[TASK INSTRUCTIONS]
What lines below include the string "computer"? Pick them out and copy them.

[INFORMATION SHOWN]
+++++

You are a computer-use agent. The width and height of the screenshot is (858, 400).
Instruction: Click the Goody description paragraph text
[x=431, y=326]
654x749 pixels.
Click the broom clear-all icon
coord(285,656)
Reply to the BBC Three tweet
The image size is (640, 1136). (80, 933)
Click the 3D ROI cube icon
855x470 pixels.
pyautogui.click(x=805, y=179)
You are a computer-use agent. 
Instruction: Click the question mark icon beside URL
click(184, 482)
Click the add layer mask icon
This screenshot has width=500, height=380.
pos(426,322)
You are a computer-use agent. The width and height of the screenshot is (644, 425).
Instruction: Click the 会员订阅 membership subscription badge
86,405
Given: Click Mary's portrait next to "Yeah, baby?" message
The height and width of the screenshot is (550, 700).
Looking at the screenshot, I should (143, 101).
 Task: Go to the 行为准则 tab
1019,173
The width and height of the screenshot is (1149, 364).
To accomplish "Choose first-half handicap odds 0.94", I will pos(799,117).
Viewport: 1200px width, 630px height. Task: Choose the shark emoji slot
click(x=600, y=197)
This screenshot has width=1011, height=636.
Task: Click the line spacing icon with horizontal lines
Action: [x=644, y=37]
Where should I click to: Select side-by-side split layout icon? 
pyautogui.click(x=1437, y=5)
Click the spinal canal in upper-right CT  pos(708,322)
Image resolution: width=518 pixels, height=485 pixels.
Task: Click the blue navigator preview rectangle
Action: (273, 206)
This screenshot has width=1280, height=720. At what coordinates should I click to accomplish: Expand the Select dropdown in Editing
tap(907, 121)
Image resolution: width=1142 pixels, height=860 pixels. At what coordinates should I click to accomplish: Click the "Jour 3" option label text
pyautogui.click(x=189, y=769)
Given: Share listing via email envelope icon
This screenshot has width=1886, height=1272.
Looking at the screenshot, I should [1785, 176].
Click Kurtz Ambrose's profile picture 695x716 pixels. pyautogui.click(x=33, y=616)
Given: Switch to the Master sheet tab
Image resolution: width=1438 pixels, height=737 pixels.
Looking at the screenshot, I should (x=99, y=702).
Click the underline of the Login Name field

+++++

[RESPONSE BELOW]
You are a computer-use agent. The width and height of the screenshot is (858, 400).
You are a computer-use agent. 
You are a computer-use agent. The width and height of the screenshot is (644, 425).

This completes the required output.